Read more: The LetterDear Dr. G.,
Thank you for your referral of Julie and her husband Nicholas whom I consulted with on 8/8/2022. Julie and Nicholas had spoken with a genetic counselor at Kaiser and wanted another opinion regarding the finding of two abnormal translocations on the blood leukocyte karyotype on Nicholas — a translocation between the long arms of chromosome 8 and chromosome 11 and a Robertsonian translocation between the long arms of chromosome 13 and chromosome 14.
Julie and Nicholas have gone through one IVF cycle and shared the results of the cycle. Twelve eggs were retrieved and nine fertilized:
- Four embryos progressed to day 3
- Three embryos progressed to day 5
- Two embryos showed a +8 and a -11 chromosome
- One embryo showed a deletion of chromosome 15
No embryos were available for transfer with their first cycle.
Understandably, both Julie and Nicholas were disheartened by the results and were trying to decide how to proceed as they did want to pursue their desire for children. They also were concerned about the financing of their required care and Nicholas suggested they take a break before attempting pregnancy again.
We discussed that spontaneous pregnancy was still a possibility and should that occur, we strongly recommend prenatal testing. We discussed some of the benefits and limitations of Maternal-fetal DNA testing performed on maternal blood after 9-10 weeks gestation, early ultrasound, and the option of chorionic villus sampling (CVS) at 11-14 weeks gestation or amniocentesis at 15-18 weeks gestation. Julie asked whether the possible outcomes of an unbalanced translocation, e.g. duplication or deletion of a portion of chromosome 8 or 11 or a deletion or addition of chromosome 13 or chromosome 14 might result in a child with minor or treatable problems.

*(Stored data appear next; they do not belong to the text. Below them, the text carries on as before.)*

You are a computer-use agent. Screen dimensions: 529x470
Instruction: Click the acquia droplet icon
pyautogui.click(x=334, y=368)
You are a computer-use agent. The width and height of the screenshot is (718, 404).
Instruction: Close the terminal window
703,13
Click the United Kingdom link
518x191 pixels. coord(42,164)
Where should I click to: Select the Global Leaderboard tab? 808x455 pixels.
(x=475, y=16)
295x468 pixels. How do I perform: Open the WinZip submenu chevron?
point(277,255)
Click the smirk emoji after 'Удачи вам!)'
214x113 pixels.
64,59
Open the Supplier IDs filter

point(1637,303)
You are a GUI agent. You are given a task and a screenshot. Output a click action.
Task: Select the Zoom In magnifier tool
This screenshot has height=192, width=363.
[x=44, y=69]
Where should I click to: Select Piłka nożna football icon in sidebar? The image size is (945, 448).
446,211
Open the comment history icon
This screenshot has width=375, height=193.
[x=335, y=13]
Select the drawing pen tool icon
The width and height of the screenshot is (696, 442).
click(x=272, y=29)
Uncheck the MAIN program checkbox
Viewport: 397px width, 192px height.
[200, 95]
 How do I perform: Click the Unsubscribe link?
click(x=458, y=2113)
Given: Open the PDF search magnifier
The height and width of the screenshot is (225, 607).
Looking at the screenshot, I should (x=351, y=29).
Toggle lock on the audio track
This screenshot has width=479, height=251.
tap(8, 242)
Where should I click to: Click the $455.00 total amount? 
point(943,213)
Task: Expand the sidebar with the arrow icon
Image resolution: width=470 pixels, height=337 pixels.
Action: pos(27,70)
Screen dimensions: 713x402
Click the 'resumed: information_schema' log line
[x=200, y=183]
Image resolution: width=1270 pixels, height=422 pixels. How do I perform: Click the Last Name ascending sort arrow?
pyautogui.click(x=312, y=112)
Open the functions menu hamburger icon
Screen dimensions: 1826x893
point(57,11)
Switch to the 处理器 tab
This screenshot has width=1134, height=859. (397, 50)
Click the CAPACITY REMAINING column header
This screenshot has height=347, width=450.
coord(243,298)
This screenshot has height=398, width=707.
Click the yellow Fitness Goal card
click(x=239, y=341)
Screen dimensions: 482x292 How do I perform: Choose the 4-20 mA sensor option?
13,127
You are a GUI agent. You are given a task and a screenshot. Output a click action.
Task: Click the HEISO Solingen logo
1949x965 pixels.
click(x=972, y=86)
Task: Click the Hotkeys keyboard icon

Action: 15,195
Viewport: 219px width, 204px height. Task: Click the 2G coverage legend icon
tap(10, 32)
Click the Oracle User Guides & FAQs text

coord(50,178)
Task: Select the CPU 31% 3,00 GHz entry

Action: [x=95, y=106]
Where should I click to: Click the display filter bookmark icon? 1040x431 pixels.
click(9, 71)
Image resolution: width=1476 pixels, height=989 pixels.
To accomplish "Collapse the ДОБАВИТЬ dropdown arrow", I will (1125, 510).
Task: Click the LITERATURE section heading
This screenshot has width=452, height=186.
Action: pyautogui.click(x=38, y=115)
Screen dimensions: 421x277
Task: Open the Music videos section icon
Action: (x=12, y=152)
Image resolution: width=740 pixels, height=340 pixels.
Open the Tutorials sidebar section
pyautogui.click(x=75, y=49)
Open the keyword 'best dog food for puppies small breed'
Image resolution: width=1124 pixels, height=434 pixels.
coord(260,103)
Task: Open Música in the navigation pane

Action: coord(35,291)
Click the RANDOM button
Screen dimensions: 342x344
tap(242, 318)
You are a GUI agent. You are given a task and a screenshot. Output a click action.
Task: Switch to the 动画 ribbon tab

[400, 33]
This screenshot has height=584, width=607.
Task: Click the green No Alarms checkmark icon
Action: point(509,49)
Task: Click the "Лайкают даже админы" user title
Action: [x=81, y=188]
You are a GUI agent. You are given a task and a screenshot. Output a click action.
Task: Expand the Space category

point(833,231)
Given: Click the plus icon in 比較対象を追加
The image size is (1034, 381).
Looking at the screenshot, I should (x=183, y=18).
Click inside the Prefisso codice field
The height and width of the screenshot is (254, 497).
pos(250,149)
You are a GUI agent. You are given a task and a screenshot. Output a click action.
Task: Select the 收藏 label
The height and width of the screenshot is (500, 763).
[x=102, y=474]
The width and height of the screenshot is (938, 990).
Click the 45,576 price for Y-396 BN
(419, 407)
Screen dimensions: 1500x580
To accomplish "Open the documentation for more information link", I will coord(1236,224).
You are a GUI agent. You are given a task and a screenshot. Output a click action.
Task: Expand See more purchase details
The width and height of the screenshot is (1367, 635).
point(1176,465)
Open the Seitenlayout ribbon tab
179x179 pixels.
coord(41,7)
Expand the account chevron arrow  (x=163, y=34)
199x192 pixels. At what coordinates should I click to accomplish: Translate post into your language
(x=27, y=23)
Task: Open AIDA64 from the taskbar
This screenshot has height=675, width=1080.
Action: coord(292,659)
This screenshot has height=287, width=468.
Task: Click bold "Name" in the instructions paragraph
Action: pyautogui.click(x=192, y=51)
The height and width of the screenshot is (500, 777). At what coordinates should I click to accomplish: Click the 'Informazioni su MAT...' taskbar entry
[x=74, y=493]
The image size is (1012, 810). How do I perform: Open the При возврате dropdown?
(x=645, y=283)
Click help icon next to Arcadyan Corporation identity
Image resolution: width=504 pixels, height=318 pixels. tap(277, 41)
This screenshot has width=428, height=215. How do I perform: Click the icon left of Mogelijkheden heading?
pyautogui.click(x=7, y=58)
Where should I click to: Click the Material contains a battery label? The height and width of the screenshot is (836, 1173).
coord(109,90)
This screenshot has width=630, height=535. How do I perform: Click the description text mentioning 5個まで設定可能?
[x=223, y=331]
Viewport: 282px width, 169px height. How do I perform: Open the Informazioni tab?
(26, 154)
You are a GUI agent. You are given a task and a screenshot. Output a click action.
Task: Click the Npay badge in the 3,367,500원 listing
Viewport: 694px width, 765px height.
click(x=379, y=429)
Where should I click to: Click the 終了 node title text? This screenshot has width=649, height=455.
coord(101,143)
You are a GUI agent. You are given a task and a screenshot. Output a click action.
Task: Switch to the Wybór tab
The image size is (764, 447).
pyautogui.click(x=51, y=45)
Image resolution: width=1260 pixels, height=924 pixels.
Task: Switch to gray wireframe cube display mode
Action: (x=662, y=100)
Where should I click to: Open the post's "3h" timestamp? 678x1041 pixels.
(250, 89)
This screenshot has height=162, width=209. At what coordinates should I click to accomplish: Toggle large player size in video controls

We discussed that significant gain or loss of chromosomal material often resulted in significant problems for the child and would result in loss of the pregnancy, organ abnormalities, and/or developmental delay. We briefly discussed that Nicholas’s chromosome 8;11 translocation involved a significant amount of the long arms of those chromosomes which could result in gain or loss of significant information affecting a child. However, depending on the finding, it may or may not be possible to predict the impact on any particular child. I did review with them some of the specific implications of gain or loss of chromosomal material which could occur with Nicholas’s translocations.
We spent approximately 90 minutes together and it was difficult for both Julie and Nicholas. Nicholas expressed his strong desire to attempt one more IVF cycle. If that was unsuccessful, he was open to the possibility of the use of donor sperm.
I did express my personal opinion that since abnormal sperm are usually less likely to fertilize an ovum, less likely to implant, and less likely to go to term, that I believe their outcome from their first cycle of IVF was not what I would have anticipated and a try at another cycle of IVF was reasonable. I did ask them to get Dr. G.’s opinion as well.
Julie mentioned that the counselor at Kaiser was unable to give them their chances for a healthy pregnancy in a male with two translocations and I agreed with that opinion. Also, I was reluctant to quote a percentage possibility for a successful normal pregnancy. I also did share some information from the literature suggesting that IVF with Preimplantation Genetic Diagnosis (PGD) did increase the possibility of a take-home baby rate and a reduction in miscarriage rate particularly in patients with a Robertsonian Translocation between chromosomes 13 and 14.
Julie had also asked about the hereditability of myeloid leukemia which occurred in an uncle. We spent most of our time discussing the ramifications of pregnancy risk. I mentioned that most cases of myeloid leukemia were sporadic and not familial but one gene (CEBPA) was implicated in some familial cases. I mention that myelodysplastic panels were available and we could recommend testing on the affected individual first if desired.
Thank you again for this referral. Julie and Nicholas did express their understanding of the information that we shared during our discussion. I encouraged them to meet with Dr. G. to get her opinion as to how to proceed.
If you have additional questions, please let me know. I have sent a copy of this letter to Julie and Nicholas.
Sincerely,
Dr. W.
I know it’s a lengthy letter, with a lot of technical info, but I thought it’d be helpful to post. I did my best to capture the essence of our conversation in the last blog, but the full letter is worth reviewing too.
As I mentioned last week and Dr. W. alluded to, Nick and I left this appointment with a clear path forward. We both felt that maybe parenthood wasn’t as out of reach as we originally thought.